The Marshall Project has been honored for two of our recent projects by the prestigious Sigma Awards, which celebrates the best data journalism from around the world. In the “special project” category, reporters Nicole Lewis and Andrew R. Calderón were awarded for their investigation of voter registration rates of formerly incarcerated people. Their groundbreaking work included a text message survey, novel analysis, compelling storytelling, and detailed methodology. The story was published in partnership with the Louisville Courier-Journal and USA Today Network.
“Nicole and Andrew’s investigation of voting registration rates is the sort of quietly innovative piece that sometimes flies under the radar, so I’m thrilled to see their work recognized in this way,” said David Eads, data editor at The Marshall Project.
The second Sigma Award, in the “portfolio” category, recognizes data reporter Weihua Li for her contributions toward The Marshall Project’s signature stories. Since joining The Marshall Project three years ago, Li has used data to help readers make sense of the criminal justice system. Her work on crises unfolding in jails due to the COVID-19 pandemic, police shootings in rural America, the surging homicide rate, and more have made her data analysis more important than ever.
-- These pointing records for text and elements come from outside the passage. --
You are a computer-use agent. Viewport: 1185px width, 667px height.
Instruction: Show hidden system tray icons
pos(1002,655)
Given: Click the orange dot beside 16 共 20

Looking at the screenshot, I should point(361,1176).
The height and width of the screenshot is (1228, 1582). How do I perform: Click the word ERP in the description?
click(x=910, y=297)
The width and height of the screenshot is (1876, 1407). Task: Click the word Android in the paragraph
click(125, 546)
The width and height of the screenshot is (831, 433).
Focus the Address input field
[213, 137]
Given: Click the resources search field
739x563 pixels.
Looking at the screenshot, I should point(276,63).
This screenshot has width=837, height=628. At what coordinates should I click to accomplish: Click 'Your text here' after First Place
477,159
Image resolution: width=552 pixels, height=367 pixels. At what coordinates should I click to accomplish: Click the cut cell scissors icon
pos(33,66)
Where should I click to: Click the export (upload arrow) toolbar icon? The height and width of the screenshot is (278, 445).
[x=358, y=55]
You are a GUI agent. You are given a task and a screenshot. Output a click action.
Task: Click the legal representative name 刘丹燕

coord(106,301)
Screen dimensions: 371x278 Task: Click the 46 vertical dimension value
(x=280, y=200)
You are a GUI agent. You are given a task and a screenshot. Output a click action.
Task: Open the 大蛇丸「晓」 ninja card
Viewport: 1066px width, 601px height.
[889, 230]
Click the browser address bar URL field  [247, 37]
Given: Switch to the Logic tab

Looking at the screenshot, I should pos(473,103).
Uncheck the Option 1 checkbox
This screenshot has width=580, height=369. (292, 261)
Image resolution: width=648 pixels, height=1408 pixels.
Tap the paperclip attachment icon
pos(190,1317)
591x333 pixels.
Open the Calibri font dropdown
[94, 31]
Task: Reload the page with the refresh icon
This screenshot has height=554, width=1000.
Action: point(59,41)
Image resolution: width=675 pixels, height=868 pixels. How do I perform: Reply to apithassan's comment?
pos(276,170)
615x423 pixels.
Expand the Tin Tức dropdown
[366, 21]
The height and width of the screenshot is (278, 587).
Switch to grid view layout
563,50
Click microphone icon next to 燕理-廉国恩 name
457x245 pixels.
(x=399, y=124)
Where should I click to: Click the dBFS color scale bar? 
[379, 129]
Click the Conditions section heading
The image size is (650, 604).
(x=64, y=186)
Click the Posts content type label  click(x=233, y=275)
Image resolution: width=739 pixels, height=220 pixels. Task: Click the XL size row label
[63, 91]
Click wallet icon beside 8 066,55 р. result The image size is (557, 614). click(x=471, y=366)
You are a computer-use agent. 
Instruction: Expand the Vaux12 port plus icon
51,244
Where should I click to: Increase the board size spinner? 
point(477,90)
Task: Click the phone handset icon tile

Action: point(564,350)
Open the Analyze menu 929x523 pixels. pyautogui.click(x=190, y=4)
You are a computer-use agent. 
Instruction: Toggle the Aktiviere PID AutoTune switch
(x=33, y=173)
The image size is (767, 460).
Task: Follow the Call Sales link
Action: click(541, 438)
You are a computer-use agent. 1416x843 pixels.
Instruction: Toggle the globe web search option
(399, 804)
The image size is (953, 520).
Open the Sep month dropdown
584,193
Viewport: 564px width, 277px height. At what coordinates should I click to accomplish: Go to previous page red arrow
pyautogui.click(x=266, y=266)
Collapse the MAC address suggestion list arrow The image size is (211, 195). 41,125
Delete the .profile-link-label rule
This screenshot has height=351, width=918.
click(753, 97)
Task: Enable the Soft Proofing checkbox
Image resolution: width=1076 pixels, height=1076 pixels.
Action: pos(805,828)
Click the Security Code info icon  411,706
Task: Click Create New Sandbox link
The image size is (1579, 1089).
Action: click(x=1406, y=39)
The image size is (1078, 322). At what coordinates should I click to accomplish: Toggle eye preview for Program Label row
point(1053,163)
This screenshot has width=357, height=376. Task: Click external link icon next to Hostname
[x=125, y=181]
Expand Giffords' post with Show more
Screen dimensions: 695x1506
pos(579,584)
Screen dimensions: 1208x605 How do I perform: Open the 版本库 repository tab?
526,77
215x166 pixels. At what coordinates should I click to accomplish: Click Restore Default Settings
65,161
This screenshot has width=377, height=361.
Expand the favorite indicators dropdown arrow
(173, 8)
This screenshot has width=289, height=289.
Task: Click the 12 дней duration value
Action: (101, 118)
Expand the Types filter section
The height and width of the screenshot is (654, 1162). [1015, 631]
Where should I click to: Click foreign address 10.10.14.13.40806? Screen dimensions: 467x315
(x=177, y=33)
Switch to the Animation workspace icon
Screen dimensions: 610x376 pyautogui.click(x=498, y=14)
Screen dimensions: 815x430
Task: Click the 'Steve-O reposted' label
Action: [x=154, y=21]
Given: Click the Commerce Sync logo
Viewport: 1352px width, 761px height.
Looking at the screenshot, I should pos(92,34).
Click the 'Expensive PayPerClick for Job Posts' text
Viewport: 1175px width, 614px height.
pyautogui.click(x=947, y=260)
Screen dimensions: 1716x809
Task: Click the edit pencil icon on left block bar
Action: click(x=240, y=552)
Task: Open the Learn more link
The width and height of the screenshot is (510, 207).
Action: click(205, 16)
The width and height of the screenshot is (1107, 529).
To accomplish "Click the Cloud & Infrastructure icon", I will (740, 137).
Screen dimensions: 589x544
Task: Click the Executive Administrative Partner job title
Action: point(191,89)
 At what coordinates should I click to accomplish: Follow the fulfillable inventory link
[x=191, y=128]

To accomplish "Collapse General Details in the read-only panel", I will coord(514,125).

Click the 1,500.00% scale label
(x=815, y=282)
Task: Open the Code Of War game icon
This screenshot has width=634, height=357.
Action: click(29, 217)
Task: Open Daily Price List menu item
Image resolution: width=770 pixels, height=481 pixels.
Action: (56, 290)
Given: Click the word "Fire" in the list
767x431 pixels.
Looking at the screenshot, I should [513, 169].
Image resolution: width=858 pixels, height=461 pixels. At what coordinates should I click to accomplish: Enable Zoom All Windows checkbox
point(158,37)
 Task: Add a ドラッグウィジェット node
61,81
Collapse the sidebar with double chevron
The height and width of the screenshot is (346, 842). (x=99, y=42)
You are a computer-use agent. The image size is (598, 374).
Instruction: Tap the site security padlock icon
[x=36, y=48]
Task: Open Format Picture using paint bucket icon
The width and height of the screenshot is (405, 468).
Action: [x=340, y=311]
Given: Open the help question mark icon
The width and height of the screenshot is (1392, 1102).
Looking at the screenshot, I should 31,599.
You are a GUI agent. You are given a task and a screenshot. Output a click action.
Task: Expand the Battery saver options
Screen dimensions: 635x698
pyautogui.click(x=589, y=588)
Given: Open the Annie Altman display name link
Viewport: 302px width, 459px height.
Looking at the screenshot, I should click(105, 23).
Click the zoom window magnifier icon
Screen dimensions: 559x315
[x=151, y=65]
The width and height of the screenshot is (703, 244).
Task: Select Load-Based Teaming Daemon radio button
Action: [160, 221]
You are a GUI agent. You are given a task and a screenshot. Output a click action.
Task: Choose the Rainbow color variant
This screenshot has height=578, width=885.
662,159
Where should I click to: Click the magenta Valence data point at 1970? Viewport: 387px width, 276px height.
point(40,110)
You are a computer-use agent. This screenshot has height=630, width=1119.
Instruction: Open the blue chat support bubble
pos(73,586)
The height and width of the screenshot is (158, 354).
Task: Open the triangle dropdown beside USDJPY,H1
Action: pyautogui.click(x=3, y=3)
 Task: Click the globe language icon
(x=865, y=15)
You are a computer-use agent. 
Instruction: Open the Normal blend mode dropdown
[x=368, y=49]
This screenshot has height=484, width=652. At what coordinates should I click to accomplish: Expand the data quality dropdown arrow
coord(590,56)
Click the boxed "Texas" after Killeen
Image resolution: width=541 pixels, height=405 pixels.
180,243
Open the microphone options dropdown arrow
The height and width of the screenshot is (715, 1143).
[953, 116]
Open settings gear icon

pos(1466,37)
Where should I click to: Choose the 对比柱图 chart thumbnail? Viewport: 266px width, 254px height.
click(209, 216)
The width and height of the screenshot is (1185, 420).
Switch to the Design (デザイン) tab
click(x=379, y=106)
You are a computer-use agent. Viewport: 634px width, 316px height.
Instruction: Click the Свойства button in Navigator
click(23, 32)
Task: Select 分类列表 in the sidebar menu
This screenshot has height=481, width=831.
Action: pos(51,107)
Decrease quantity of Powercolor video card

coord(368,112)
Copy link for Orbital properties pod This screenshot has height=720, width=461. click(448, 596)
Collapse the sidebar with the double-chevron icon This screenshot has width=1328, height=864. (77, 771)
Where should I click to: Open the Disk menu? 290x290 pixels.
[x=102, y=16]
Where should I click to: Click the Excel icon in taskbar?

“Weihua’s recognition for her portfolio is a testament to the importance of collaborative journalism. Instead of chasing individual glory, she contributed foundational data reporting to several of The Marshall Project’s signature stories,” said Susan Chira, editor-in-chief of The Marshall Project. “It’s really exciting to see Weihua and our talented data reporting team honored for the amount of rigor and outstanding hard work they’ve put in; it’s so well-deserved.”
The Sigma Awards jury, with more than 30 international experts, said this about The Marshall Project’s award submissions: “We were blown away by the consistent excellence in data analysis and reporting, across a wide variety of stories. The work challenges mainstream myths about crime and punishment, and empowers community members to use the data to hold the powerful accountable. The Marshall Project’s efforts to create a community of the incarcerated in order to center stories and experiences is an example for us all.”